European pension deficits increase by €120bn

Despite the FTSE 100 Global companies having made record scheme contributions over the past year, their aggregate pension deficits rose by €120bn, or 70 per cent, to €290bn, according to the European Pensions Briefing report published today by LCP.

Alex Waite, partner and head of LCP Corporate Consulting, said: “The year ahead looks like it may well bring one burden too many for European pension schemes. Pressure to deal with new pensions accounting under IAS19, volatile markets and regulatory uncertainty are likely to lead to further pressure for organisations to reform pension plans in every one of the many countries where our clients operate.”

LCP said the prospect of Solvency II-type principles to pensions is likely to undermine the sustainability of DB plans in many European countries, while new pension accounting rules could present additional risks for multinationals during these troubled times.

Phil Cuddeford, partner at LCP and co-author of the report, explained: “Analysts, lenders and shareholders will take a long hard look at companies’ 2011 annual report and accounts in the light of the new accounting changes. Those that have taken steps to manage pension risks will send a clear and confident message to the markets. Those that haven’t may well find that they are judged harshly by markets and lenders increasingly concerned about pension risks.”

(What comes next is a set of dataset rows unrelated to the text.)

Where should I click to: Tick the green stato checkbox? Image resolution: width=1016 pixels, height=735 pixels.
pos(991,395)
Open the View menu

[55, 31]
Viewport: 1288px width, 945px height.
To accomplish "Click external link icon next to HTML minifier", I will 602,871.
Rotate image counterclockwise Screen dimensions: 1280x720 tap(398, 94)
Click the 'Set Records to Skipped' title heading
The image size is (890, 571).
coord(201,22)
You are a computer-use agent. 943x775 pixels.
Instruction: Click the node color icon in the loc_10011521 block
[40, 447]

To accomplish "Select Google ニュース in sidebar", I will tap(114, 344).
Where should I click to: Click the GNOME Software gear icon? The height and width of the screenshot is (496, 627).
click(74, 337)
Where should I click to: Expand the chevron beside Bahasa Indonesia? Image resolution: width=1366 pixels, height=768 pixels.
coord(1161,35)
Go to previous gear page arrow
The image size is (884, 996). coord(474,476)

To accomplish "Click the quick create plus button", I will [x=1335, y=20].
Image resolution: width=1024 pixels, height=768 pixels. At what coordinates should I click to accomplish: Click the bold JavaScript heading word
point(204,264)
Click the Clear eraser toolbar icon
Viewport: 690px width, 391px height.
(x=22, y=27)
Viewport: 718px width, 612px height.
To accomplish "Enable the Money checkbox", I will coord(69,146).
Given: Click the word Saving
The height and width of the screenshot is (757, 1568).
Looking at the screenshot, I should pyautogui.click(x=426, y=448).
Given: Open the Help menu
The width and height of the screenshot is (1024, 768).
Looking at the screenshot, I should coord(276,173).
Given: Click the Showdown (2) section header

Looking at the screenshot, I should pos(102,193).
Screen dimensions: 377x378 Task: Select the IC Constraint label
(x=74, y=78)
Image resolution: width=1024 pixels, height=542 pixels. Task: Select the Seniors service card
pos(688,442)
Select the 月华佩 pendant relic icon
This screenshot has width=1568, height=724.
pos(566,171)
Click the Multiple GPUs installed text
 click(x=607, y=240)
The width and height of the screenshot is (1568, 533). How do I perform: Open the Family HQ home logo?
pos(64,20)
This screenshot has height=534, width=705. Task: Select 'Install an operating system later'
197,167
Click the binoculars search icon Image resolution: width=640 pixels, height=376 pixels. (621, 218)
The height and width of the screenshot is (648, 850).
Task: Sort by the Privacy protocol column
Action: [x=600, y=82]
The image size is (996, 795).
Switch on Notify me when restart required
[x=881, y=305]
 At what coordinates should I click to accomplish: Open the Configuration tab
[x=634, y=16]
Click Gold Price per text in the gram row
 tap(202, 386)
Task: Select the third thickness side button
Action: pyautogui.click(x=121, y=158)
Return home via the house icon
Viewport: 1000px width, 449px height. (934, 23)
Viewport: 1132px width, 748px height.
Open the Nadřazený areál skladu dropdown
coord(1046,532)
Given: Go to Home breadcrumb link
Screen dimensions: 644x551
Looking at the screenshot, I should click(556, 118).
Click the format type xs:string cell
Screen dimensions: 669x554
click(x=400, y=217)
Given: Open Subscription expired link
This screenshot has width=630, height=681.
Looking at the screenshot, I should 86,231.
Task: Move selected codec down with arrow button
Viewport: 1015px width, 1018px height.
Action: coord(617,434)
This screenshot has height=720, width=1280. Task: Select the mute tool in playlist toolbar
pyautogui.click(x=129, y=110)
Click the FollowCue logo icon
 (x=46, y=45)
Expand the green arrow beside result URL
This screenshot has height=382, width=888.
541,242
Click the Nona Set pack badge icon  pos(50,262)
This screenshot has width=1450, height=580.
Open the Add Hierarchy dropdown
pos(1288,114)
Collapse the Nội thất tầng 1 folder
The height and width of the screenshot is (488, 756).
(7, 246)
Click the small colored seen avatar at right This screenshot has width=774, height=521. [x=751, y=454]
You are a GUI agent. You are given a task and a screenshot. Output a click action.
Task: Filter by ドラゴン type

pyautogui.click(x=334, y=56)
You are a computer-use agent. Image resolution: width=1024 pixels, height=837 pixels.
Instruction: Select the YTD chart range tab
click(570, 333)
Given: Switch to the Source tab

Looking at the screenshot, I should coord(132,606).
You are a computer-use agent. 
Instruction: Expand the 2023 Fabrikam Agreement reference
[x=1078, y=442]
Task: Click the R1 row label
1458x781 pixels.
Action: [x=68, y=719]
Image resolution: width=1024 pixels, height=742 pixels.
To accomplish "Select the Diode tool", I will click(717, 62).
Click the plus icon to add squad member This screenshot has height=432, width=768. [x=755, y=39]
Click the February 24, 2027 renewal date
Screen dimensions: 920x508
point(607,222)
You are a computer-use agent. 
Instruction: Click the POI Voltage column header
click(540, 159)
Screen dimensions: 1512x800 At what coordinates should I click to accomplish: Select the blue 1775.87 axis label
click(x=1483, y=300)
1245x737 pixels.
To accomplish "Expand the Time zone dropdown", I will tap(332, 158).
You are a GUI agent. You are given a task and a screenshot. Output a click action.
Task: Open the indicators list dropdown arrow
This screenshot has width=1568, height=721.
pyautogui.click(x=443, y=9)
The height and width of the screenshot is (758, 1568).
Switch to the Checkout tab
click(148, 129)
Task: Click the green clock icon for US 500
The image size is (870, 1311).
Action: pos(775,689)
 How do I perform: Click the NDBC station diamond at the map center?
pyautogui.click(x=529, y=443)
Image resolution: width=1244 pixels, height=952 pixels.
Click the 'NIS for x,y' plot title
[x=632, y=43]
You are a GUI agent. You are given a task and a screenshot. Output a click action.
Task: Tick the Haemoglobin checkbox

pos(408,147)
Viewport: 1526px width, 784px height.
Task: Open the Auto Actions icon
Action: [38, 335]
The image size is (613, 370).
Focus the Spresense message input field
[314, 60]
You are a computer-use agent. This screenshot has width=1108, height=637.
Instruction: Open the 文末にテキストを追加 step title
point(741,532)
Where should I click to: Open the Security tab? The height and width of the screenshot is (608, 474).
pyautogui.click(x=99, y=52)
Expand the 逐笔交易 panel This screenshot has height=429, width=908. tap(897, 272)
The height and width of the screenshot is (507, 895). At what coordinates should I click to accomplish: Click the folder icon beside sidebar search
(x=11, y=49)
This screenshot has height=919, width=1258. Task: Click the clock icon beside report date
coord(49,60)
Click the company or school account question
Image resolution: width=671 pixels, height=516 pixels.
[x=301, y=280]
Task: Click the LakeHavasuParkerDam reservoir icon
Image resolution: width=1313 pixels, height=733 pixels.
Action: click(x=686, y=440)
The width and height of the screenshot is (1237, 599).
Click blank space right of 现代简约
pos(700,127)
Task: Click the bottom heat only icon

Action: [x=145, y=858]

LCP said the three main changes under IAS19 are: increased disclosure, as new disclosure requirements will accompany the introduction of a principles-based approach; no more ‘corridors’, which is a particular issue for Dutch companies and would reduce shareholder equity of those using this method by about €16bn; and no more ‘expected returns’, which will decrease the profits of 66 of the FTSE Global 100 by a total of €14bn.

But Cuddeford added: “The good news is that there’s plenty that companies can do to prepare for the challenges ahead. De-risking through cutting benefit accruals, de-risking investment strategies, offering members the option to leave schemes and using insurance-based solutions such as buy-outs and buy-ins are all ways to batten down the hatches for the storm ahead.”